▶ [ASSIGNED TASK]
Copy the listing below line for line, changing nothing.

Stored records
BEGIN

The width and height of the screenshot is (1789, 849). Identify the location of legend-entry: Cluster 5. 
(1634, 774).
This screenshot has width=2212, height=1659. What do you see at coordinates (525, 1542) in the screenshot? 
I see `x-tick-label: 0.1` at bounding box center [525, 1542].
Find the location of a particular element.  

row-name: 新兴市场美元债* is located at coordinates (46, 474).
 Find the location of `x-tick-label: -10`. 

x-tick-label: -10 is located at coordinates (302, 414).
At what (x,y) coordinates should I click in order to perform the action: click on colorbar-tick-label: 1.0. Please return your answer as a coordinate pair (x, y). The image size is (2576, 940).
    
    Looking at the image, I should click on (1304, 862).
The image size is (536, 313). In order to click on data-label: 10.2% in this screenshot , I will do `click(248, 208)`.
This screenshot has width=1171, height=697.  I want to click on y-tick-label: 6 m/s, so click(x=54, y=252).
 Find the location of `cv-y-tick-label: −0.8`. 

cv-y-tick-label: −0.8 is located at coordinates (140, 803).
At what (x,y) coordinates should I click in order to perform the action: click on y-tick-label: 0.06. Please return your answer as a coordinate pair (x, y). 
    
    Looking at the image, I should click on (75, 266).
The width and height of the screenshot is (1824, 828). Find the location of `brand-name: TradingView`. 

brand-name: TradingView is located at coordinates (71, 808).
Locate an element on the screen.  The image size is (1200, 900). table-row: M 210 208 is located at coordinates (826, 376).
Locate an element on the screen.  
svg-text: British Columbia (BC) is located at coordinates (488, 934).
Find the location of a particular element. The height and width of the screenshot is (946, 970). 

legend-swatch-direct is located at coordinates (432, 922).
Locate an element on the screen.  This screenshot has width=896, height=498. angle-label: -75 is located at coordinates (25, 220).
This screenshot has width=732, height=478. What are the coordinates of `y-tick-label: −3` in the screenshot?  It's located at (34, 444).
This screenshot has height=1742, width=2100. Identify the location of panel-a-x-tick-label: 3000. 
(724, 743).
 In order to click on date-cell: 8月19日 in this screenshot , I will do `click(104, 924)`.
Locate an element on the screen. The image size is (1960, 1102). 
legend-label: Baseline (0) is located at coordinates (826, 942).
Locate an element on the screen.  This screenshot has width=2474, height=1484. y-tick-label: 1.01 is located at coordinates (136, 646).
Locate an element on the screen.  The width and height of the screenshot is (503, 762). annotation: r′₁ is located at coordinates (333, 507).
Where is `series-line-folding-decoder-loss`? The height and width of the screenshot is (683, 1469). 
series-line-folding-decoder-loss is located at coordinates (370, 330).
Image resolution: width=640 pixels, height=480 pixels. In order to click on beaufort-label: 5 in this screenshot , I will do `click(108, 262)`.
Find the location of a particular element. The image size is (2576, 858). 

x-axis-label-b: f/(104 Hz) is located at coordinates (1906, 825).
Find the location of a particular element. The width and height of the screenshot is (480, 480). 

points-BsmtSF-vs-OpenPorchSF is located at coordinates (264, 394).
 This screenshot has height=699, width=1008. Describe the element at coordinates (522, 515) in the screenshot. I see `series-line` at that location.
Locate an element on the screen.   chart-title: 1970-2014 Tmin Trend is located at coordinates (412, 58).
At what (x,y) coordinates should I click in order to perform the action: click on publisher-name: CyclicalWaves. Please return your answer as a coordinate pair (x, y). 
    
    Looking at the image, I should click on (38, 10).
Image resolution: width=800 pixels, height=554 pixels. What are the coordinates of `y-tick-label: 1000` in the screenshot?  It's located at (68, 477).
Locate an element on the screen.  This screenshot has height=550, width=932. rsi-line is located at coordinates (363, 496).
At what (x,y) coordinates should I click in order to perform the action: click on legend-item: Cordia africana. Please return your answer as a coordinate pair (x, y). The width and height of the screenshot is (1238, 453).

END

▶ [RESPONSE TO THIS EXERCISE]
The width and height of the screenshot is (1789, 849). Identify the location of legend-entry: Cluster 5. 
(1634, 774).
This screenshot has width=2212, height=1659. What do you see at coordinates (525, 1542) in the screenshot? 
I see `x-tick-label: 0.1` at bounding box center [525, 1542].
Find the location of a particular element.  

row-name: 新兴市场美元债* is located at coordinates (46, 474).
 Find the location of `x-tick-label: -10`. 

x-tick-label: -10 is located at coordinates (302, 414).
At what (x,y) coordinates should I click in order to perform the action: click on colorbar-tick-label: 1.0. Please return your answer as a coordinate pair (x, y). The image size is (2576, 940).
    
    Looking at the image, I should click on (1304, 862).
The image size is (536, 313). In order to click on data-label: 10.2% in this screenshot , I will do `click(248, 208)`.
This screenshot has width=1171, height=697.  I want to click on y-tick-label: 6 m/s, so click(x=54, y=252).
 Find the location of `cv-y-tick-label: −0.8`. 

cv-y-tick-label: −0.8 is located at coordinates (140, 803).
At what (x,y) coordinates should I click in order to perform the action: click on y-tick-label: 0.06. Please return your answer as a coordinate pair (x, y). 
    
    Looking at the image, I should click on (75, 266).
The width and height of the screenshot is (1824, 828). Find the location of `brand-name: TradingView`. 

brand-name: TradingView is located at coordinates (71, 808).
Locate an element on the screen.  The image size is (1200, 900). table-row: M 210 208 is located at coordinates (826, 376).
Locate an element on the screen.  
svg-text: British Columbia (BC) is located at coordinates (488, 934).
Find the location of a particular element. The height and width of the screenshot is (946, 970). 

legend-swatch-direct is located at coordinates (432, 922).
Locate an element on the screen.  This screenshot has width=896, height=498. angle-label: -75 is located at coordinates (25, 220).
This screenshot has width=732, height=478. What are the coordinates of `y-tick-label: −3` in the screenshot?  It's located at (34, 444).
This screenshot has height=1742, width=2100. Identify the location of panel-a-x-tick-label: 3000. 
(724, 743).
 In order to click on date-cell: 8月19日 in this screenshot , I will do `click(104, 924)`.
Locate an element on the screen. The image size is (1960, 1102). 
legend-label: Baseline (0) is located at coordinates (826, 942).
Locate an element on the screen.  This screenshot has width=2474, height=1484. y-tick-label: 1.01 is located at coordinates (136, 646).
Locate an element on the screen.  The width and height of the screenshot is (503, 762). annotation: r′₁ is located at coordinates (333, 507).
Where is `series-line-folding-decoder-loss`? The height and width of the screenshot is (683, 1469). 
series-line-folding-decoder-loss is located at coordinates (370, 330).
Image resolution: width=640 pixels, height=480 pixels. In order to click on beaufort-label: 5 in this screenshot , I will do `click(108, 262)`.
Find the location of a particular element. The image size is (2576, 858). 

x-axis-label-b: f/(104 Hz) is located at coordinates (1906, 825).
Find the location of a particular element. The width and height of the screenshot is (480, 480). 

points-BsmtSF-vs-OpenPorchSF is located at coordinates (264, 394).
 This screenshot has height=699, width=1008. Describe the element at coordinates (522, 515) in the screenshot. I see `series-line` at that location.
Locate an element on the screen.   chart-title: 1970-2014 Tmin Trend is located at coordinates (412, 58).
At what (x,y) coordinates should I click in order to perform the action: click on publisher-name: CyclicalWaves. Please return your answer as a coordinate pair (x, y). 
    
    Looking at the image, I should click on (38, 10).
Image resolution: width=800 pixels, height=554 pixels. What are the coordinates of `y-tick-label: 1000` in the screenshot?  It's located at (68, 477).
Locate an element on the screen.  This screenshot has height=550, width=932. rsi-line is located at coordinates (363, 496).
At what (x,y) coordinates should I click in order to perform the action: click on legend-item: Cordia africana. Please return your answer as a coordinate pair (x, y). The width and height of the screenshot is (1238, 453).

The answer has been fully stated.